**Task statement**: Look through the listing below and write out exactly the lines from the line with "Home (60, 102)" to the line with "SMF 2.0.13 (892, 925)", both included, and no others.

......

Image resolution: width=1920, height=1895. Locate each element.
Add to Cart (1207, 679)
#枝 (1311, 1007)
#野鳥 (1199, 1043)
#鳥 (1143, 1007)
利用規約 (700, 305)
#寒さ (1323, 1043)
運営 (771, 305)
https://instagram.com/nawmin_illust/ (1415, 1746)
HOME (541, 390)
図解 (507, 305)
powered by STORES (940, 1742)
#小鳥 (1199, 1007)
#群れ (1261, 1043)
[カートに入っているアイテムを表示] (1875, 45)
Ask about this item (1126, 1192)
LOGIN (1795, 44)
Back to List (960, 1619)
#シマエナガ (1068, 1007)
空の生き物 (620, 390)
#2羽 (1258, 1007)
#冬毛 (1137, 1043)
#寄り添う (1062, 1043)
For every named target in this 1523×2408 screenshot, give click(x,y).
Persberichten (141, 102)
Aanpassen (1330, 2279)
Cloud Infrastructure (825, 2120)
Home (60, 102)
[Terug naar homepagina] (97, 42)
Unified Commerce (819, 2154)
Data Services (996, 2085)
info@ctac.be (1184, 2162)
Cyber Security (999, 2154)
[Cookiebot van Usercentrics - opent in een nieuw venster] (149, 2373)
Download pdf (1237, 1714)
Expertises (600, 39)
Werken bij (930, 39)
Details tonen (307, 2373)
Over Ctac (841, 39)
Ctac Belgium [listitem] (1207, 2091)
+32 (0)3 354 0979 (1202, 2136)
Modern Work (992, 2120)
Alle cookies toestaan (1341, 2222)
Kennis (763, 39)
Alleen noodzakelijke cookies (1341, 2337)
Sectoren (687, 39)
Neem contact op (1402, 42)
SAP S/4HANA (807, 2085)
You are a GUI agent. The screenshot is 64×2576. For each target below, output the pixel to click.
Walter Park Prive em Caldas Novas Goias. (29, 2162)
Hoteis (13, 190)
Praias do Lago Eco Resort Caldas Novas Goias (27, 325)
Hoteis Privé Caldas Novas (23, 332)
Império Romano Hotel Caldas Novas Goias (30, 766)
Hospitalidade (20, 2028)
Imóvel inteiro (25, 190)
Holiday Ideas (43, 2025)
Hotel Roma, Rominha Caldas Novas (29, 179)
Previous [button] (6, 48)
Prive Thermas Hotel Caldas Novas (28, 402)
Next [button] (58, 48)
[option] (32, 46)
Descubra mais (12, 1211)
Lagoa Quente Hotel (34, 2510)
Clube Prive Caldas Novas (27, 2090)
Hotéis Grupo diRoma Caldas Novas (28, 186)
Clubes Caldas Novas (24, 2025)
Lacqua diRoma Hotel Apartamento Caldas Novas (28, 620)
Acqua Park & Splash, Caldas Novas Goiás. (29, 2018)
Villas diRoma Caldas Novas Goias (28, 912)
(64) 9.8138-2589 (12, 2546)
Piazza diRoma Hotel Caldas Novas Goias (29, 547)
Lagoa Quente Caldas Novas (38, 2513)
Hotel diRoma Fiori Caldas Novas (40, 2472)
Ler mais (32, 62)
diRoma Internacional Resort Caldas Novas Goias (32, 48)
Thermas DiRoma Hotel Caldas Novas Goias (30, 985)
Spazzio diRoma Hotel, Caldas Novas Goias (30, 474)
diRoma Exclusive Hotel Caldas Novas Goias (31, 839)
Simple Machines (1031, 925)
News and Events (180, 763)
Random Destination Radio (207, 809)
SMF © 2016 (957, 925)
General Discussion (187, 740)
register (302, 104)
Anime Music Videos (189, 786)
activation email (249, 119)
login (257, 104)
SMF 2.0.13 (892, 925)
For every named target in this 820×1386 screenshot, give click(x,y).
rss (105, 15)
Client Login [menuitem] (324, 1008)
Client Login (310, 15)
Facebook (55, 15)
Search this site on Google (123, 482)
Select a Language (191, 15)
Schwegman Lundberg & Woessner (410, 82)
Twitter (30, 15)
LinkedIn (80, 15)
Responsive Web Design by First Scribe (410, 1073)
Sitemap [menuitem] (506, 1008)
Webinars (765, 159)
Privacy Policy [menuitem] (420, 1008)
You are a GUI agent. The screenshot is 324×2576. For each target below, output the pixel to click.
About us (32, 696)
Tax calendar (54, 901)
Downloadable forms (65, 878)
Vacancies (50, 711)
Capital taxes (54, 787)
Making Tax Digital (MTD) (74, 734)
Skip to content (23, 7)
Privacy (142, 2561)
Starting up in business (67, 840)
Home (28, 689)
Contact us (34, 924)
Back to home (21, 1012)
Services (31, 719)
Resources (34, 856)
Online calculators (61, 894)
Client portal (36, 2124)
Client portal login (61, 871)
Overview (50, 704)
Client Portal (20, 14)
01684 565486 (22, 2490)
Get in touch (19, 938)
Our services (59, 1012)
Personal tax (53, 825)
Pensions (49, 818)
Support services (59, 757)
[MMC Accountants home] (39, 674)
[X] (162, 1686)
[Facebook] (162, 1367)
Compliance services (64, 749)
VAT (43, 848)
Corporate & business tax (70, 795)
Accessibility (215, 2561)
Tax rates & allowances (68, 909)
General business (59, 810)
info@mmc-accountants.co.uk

......

**Finished exercise**:
Home (60, 102)
[Terug naar homepagina] (97, 42)
Unified Commerce (819, 2154)
Data Services (996, 2085)
info@ctac.be (1184, 2162)
Cyber Security (999, 2154)
[Cookiebot van Usercentrics - opent in een nieuw venster] (149, 2373)
Download pdf (1237, 1714)
Expertises (600, 39)
Werken bij (930, 39)
Details tonen (307, 2373)
Over Ctac (841, 39)
Ctac Belgium [listitem] (1207, 2091)
+32 (0)3 354 0979 (1202, 2136)
Modern Work (992, 2120)
Alle cookies toestaan (1341, 2222)
Kennis (763, 39)
Alleen noodzakelijke cookies (1341, 2337)
Sectoren (687, 39)
Neem contact op (1402, 42)
SAP S/4HANA (807, 2085)
You are a GUI agent. The screenshot is 64×2576. For each target below, output the pixel to click.
Walter Park Prive em Caldas Novas Goias. (29, 2162)
Hoteis (13, 190)
Praias do Lago Eco Resort Caldas Novas Goias (27, 325)
Hoteis Privé Caldas Novas (23, 332)
Império Romano Hotel Caldas Novas Goias (30, 766)
Hospitalidade (20, 2028)
Imóvel inteiro (25, 190)
Holiday Ideas (43, 2025)
Hotel Roma, Rominha Caldas Novas (29, 179)
Previous [button] (6, 48)
Prive Thermas Hotel Caldas Novas (28, 402)
Next [button] (58, 48)
[option] (32, 46)
Descubra mais (12, 1211)
Lagoa Quente Hotel (34, 2510)
Clube Prive Caldas Novas (27, 2090)
Hotéis Grupo diRoma Caldas Novas (28, 186)
Clubes Caldas Novas (24, 2025)
Lacqua diRoma Hotel Apartamento Caldas Novas (28, 620)
Acqua Park & Splash, Caldas Novas Goiás. (29, 2018)
Villas diRoma Caldas Novas Goias (28, 912)
(64) 9.8138-2589 (12, 2546)
Piazza diRoma Hotel Caldas Novas Goias (29, 547)
Lagoa Quente Caldas Novas (38, 2513)
Hotel diRoma Fiori Caldas Novas (40, 2472)
Ler mais (32, 62)
diRoma Internacional Resort Caldas Novas Goias (32, 48)
Thermas DiRoma Hotel Caldas Novas Goias (30, 985)
Spazzio diRoma Hotel, Caldas Novas Goias (30, 474)
diRoma Exclusive Hotel Caldas Novas Goias (31, 839)
Simple Machines (1031, 925)
News and Events (180, 763)
Random Destination Radio (207, 809)
SMF © 2016 (957, 925)
General Discussion (187, 740)
register (302, 104)
Anime Music Videos (189, 786)
activation email (249, 119)
login (257, 104)
SMF 2.0.13 (892, 925)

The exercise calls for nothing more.